Recently a headline in one of the local dailies carried the phrase “The march is still on.” To a greater extent I agree that indeed the march is on and was on like more than three years ago. The Orange political brand has gone through a lot of phases and seasons in our times. The Orange has risen from a symbol of electoral referendum to an organization and a political vehicle.
Orange Democratic Movement (ODM) party is the most popular party by poll ratings and has enjoyed the same for the last close to five years. What is paining me most is that a party so popular like ODM can fail to maximize on the opportunity every election period presents to seize the moment. All manner of words have been said about the party and I have a few things personally I noted as the undoing for this popular party.  
Positively the party over time has built a loyal membership nearly across the country. It is this loyalty from the grassroots support that has kept the party going in the midst of the many internal political challenges. After the victorious 2005 referendum win by the Orange camp, the movement was registered as a party where systems were established which guided them in their day to day running of the party. Offices and positions were created to serve and run the affairs of the party.  
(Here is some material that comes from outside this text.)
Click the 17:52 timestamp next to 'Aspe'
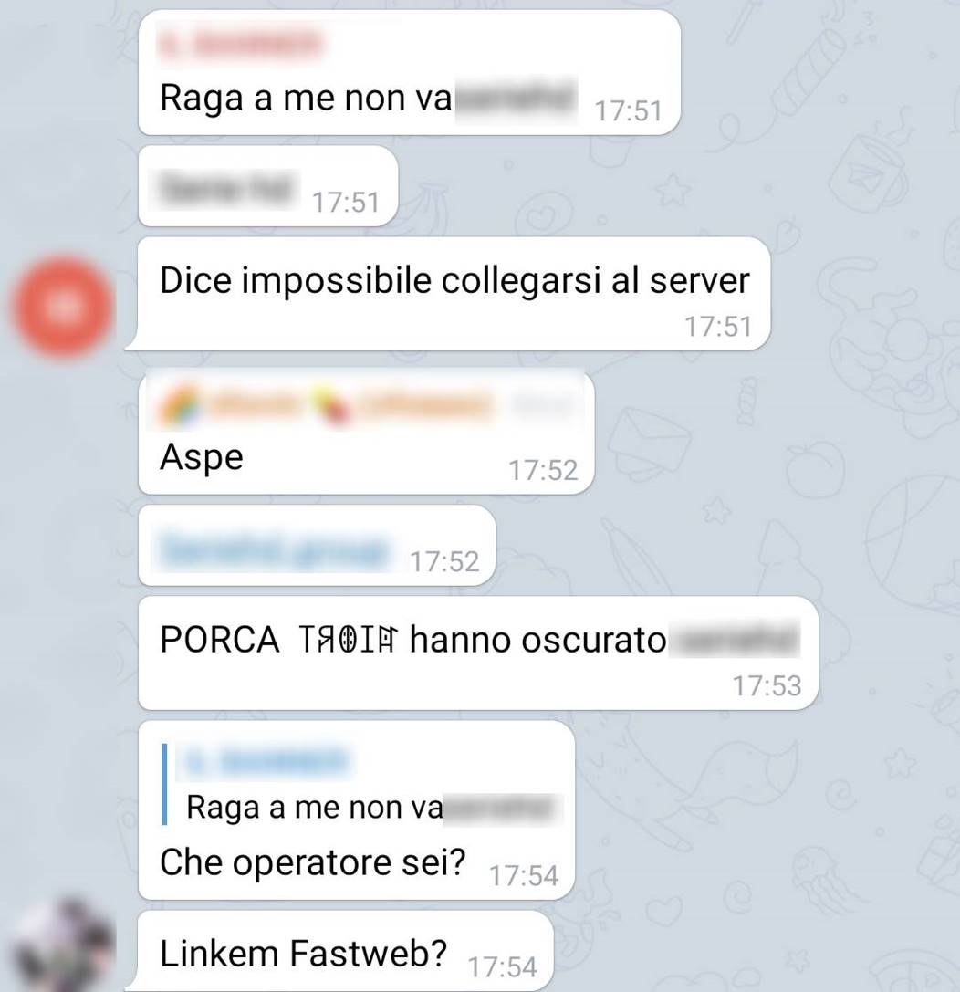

With time what was seen as a solid and strong party slowly came to be like a tribal outfit. Preferential treatment was given for one to be nominated on the party ticket disregarding democracy at the grassroots level. Politics of party patronage came into play where what mattered was no longer competitive politics but whom you know and what you can bring in terms of material resources which simply put in other words as bribe. The party had a stagnated growth in other regions of the country due to selfishness portrayed by a few individuals from a certain region who felt it is their personal property. To be candid Raila Odinga was now being worshiped and it was either you were with him or for him or against him which the latter had painful political consequences that no one dared to go against him as a party leader. It is this myopic view of leadership where one person is everything of the party in reality but on paper we have different faces with hollow systems that killed the orange dream.
Due to the internal retrogressive politics, smart and bright brains who felt wasted, betrayed and cheated decided to quit the party and formed their own political parties or joined likeminded individuals and parties that could accommodate them. Losing the key politicians from various regions of the country was the red flag that the center of Orange party could not hold together anymore. Before the next general elections with the rising number of fallouts of the so called rebels I don’t think the party will survive another political season. Indecisiveness by the top party organ and even to accommodate views and opinions of other party members shall send the party to its deathbed very fast.
The picture we get is that of a divided house from the wrangling experienced and lack of internal democracy. In 2007 general elections, the ODM party had a team of promising next leadership of our nation referred as the pentagon. Whatever happened as to why the team did not hold together till the next general elections of March 2013, I really do not know the details but what is in public domain is that nearly all the team members abandoned the party for other political outfits where they felt democracy is exercised. My plea to the party leadership now is that they need to assess and evaluate their strategy pragmatically. Failure by the party to contain the current dissenting voices amicably and mutually before the next general elections shall bring the final nail on their coffin.